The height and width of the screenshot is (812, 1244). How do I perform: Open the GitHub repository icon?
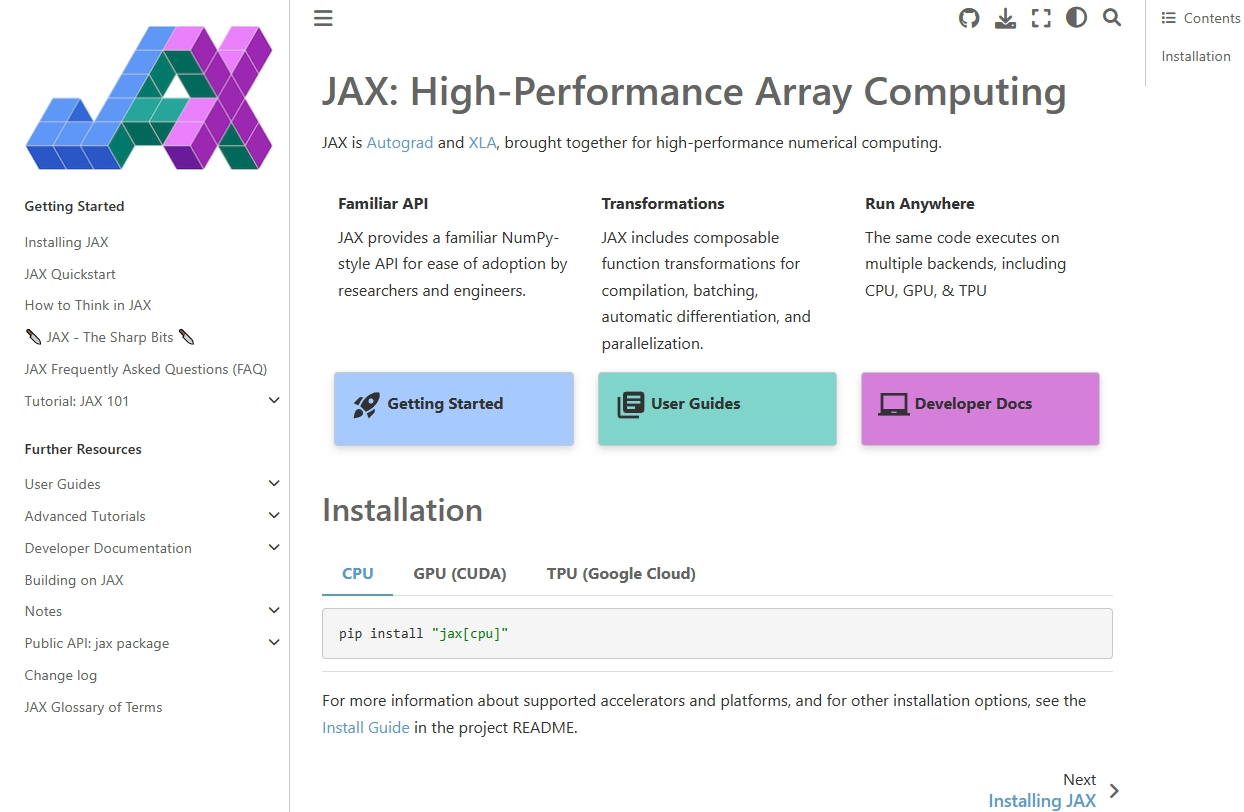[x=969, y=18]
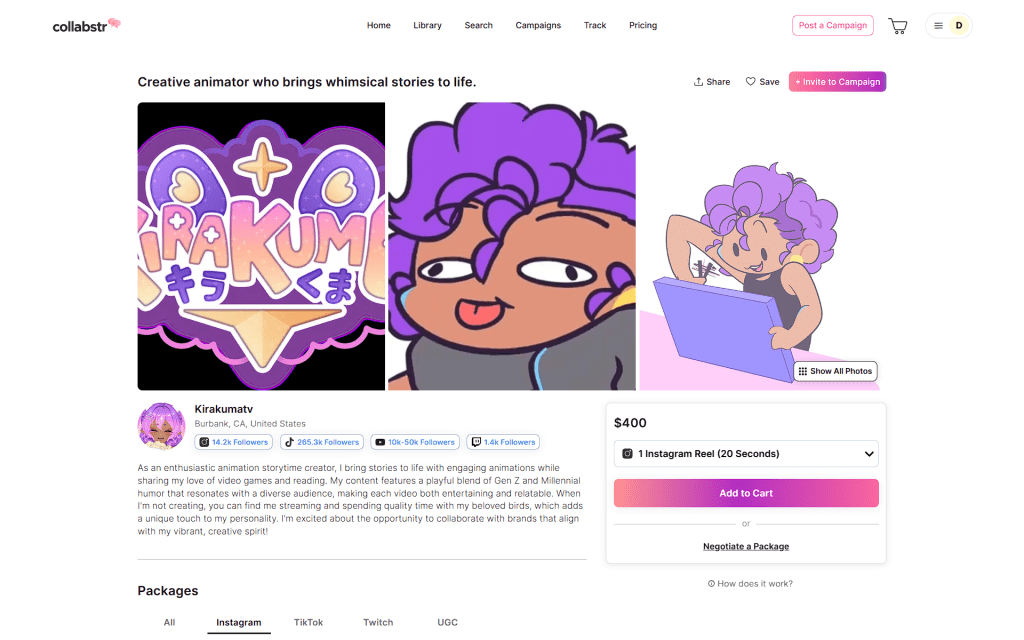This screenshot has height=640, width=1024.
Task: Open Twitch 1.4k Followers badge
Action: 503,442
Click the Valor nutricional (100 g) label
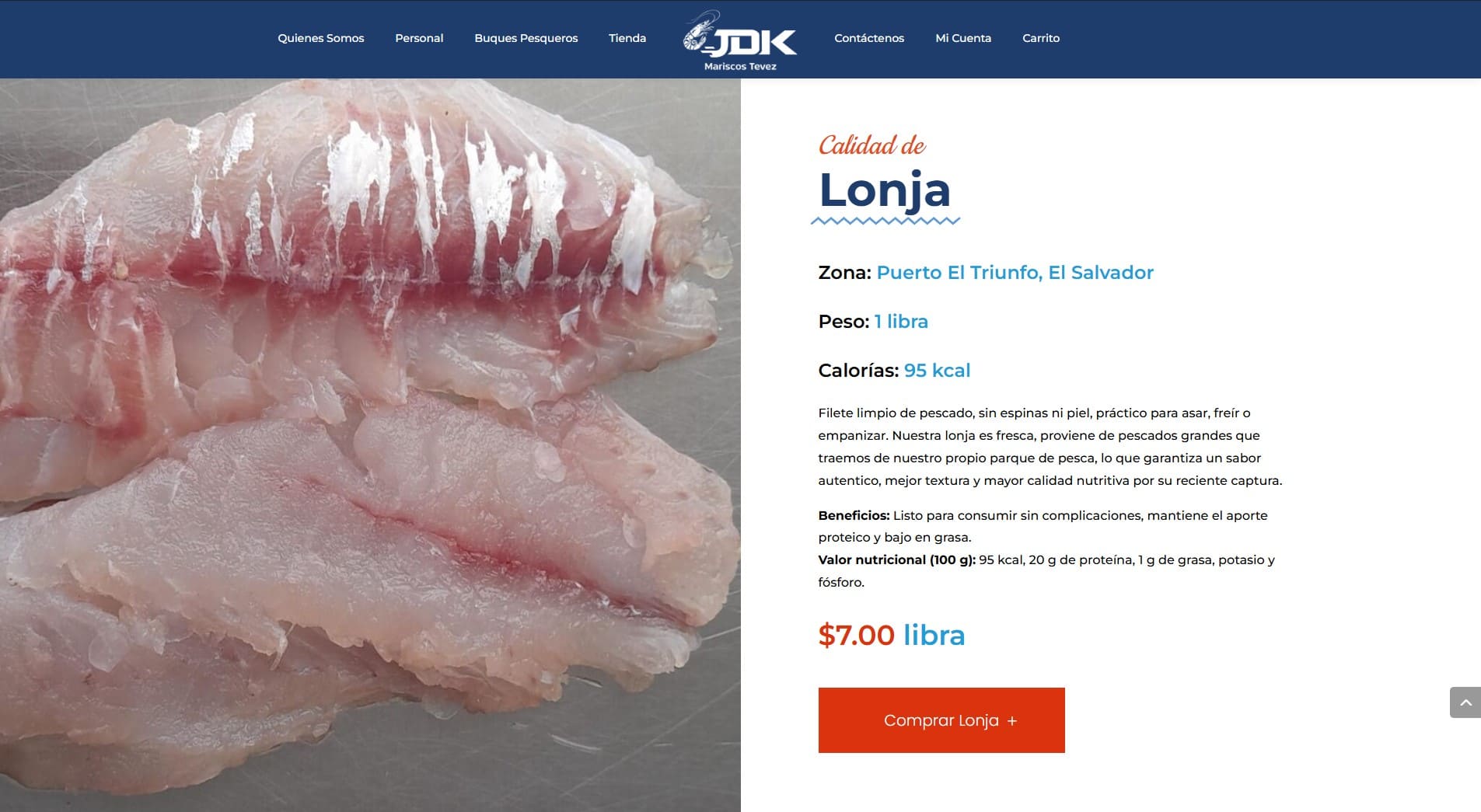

§ §

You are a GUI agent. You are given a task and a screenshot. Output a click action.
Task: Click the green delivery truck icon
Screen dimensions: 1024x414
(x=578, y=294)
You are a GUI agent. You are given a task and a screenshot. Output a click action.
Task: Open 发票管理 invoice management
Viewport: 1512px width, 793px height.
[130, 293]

§ §

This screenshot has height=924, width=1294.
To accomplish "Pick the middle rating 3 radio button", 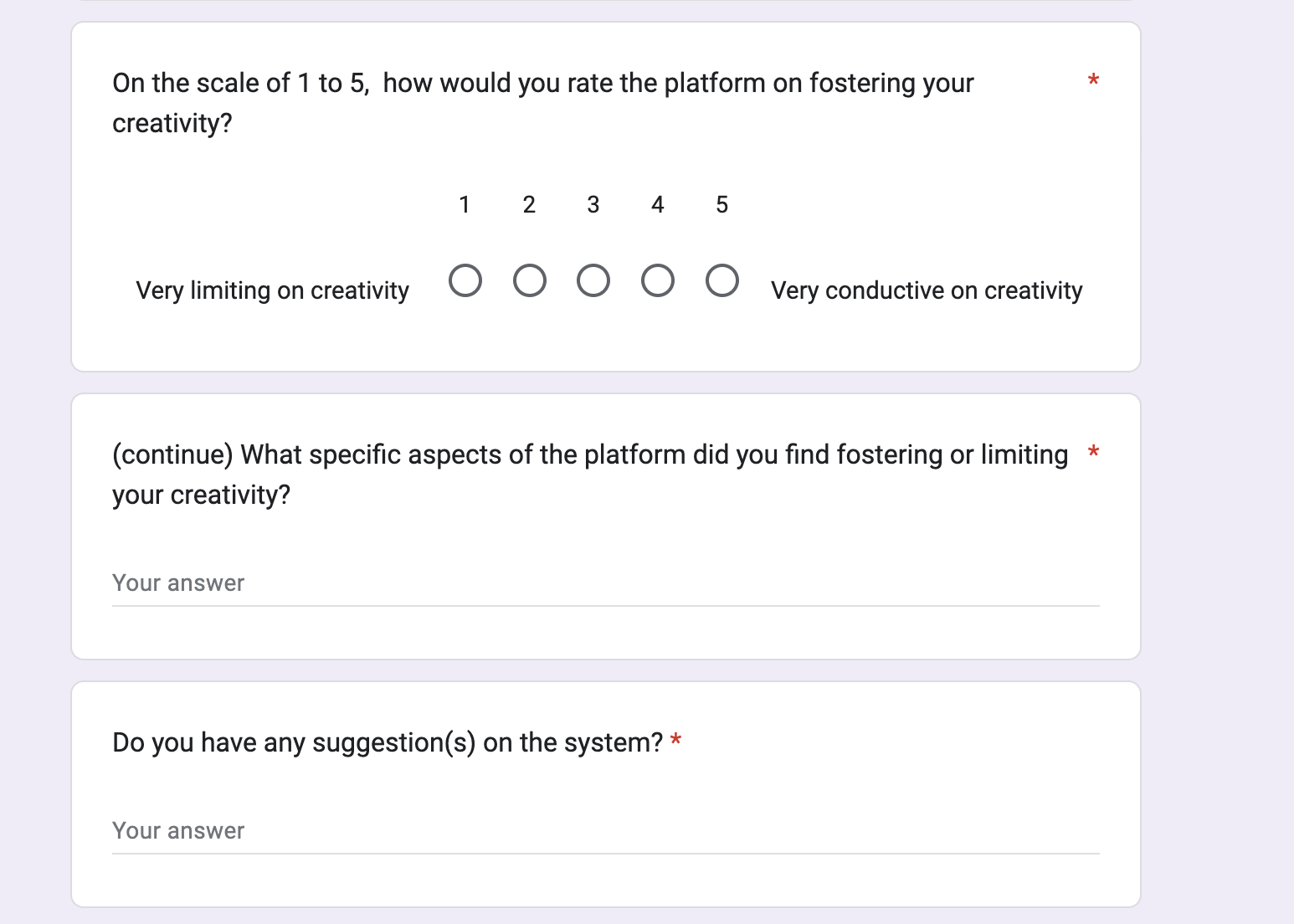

§ §

Task requirements
Lines wanted from the entries above: the one with "The height and", the one with "Click the Valor nutricional (100 g) label", and all lines between. Please copy them exactly, without the pictures and without anything else.

Answer to this exercise
The height and width of the screenshot is (812, 1244). How do I perform: Open the GitHub repository icon?
[x=969, y=18]
This screenshot has height=640, width=1024.
Task: Open Twitch 1.4k Followers badge
Action: 503,442
Click the Valor nutricional (100 g) label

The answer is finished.